Die neuentdeckte Menschlichkeit – aber bitte bei den Anderen!

Sonja Grusch

Die Toten vor der Küste von Lampedusa haben Schock, Entsetzen und Betroffenheit hervorgerufen. Auch die hohen Spitzen der Politik kamen zum traurigen Stelldichein, um Hände zu schütteln, Schultern zu klopfen und Maßnahmen zu versprechen. Was folgt ist an Zynismus kaum zu überbieten. Zwar wird darüber gesprochen, dass Europa mehr Flüchtlinge aufnehmen soll.

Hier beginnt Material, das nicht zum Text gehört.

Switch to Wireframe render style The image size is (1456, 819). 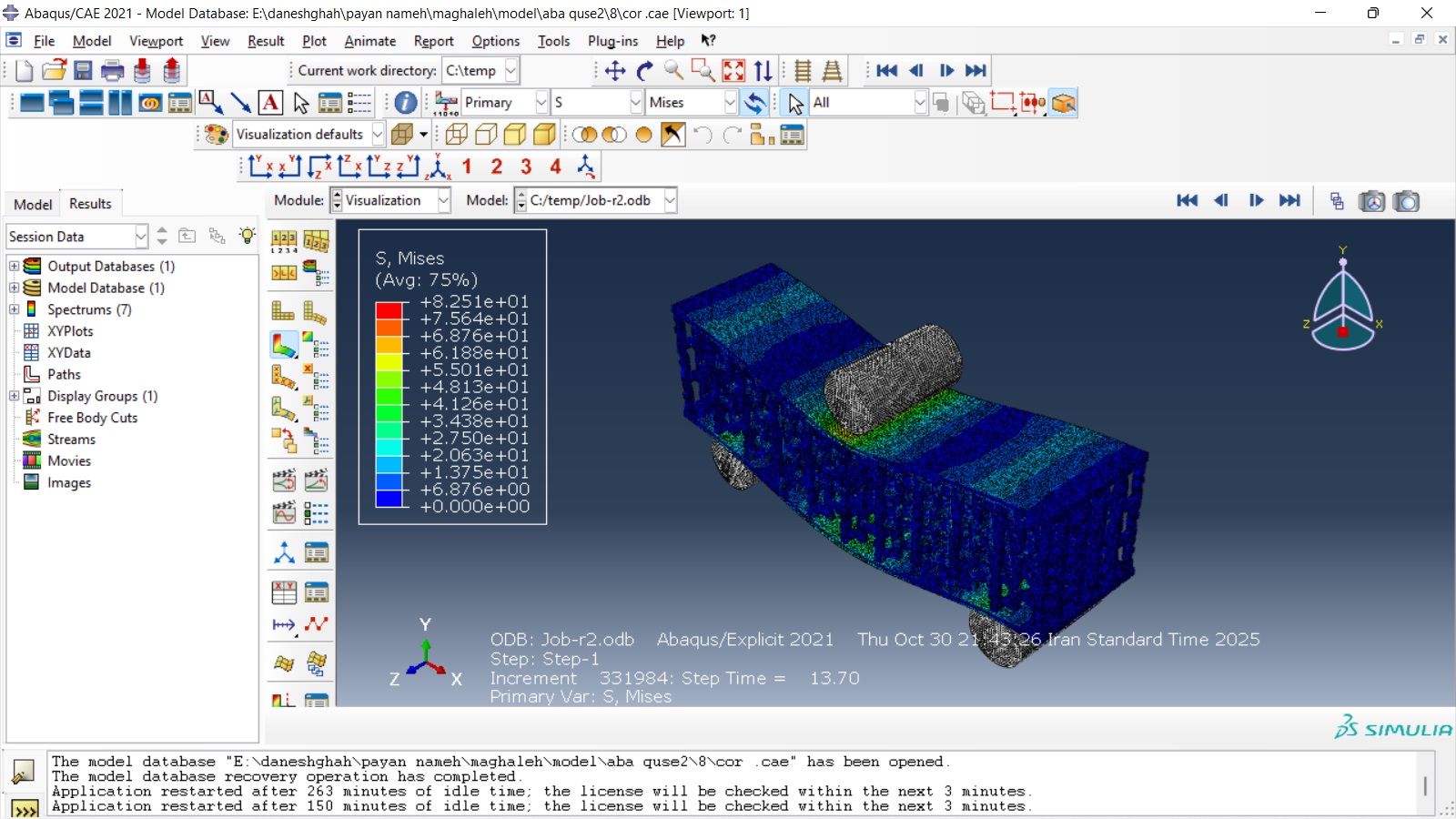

Aber - mit dem Blick auf Wahlen und das Erstarken ausländerfeindlicher Parteien – bitte nicht bei uns, sondern woanders. Überhaupt sei das Boot Europa eigentlich voll. Flüchtlinge sollen aber, damit es künftig nicht mehr so grausliche Bilder von Wasserleichen gibt, nicht erst am Eintritt nach Europa gehindert werden, sondern gleich an der Ausreise aus den Fluchtkontinenten. Der Pakt der Regierungen, deren Kolonialismus die Länder arm macht mit jenen Regierungen, deren Diktatur die Menschen verfolgt.

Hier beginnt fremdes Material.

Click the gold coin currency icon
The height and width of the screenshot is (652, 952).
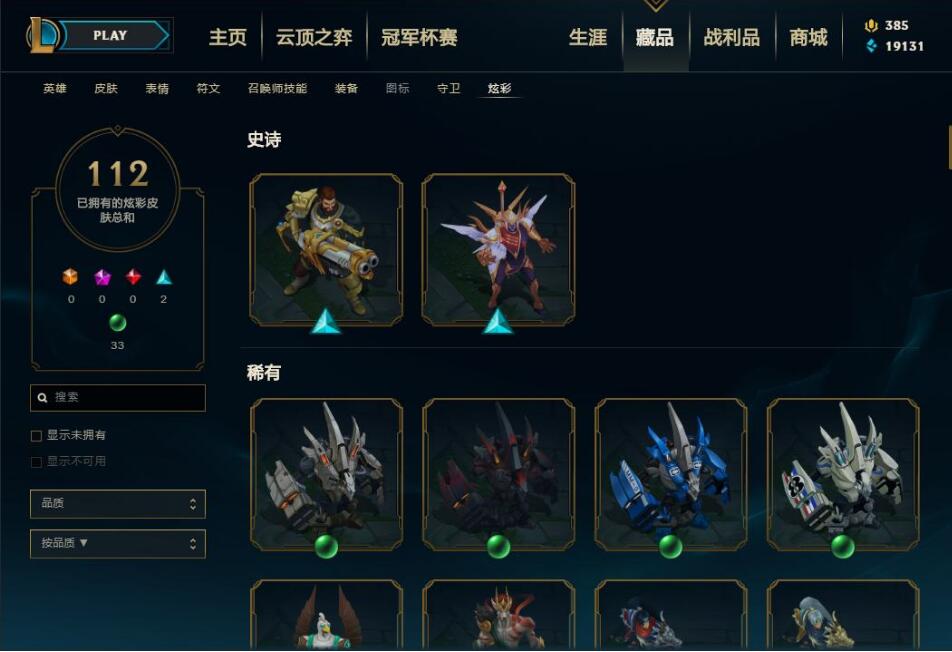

Aber weil die nicht so verlässlich, oder z.B. in Nordafrika nicht mehr da sind, investiert die EU zum Schutz der Außengrenzen in Eurosur. Und zwar 250 Millionen bis zu einer Milliarde Euro. Der Zaun um die Festung Europas wird höher und mit Satelliten und Drohnen überwacht. Gerade mal 100.000 Asylanträge werden in der gesamten EU heuer gestellt werden – das entspricht weniger als 0,02 % der europäischen Bevölkerung. Doch es geht nicht darum, uns vor den Flüchtlingen zu schützen. Unsere Jobs und Löhne sind nicht von Flüchtlingen bedroht, sondern von KapitalistInnen, die ihre Profite schützen wollen. Unser Lebensstandard ist nicht von Flüchtlingen bedroht, sondern von einer aggressiven Sparpolitik der Regierungen, die die Banken retten wollen. Unser Problem sind nicht Flüchtlinge, sondern das 1 % an Reichen und Mächtigen, die verantwortlich sind für eine Welt, die Menschen überhaupt dazu bringt, zu flüchten und dann versucht, uns gegeneinander auszuspielen, um weiter an der Macht zu bleiben.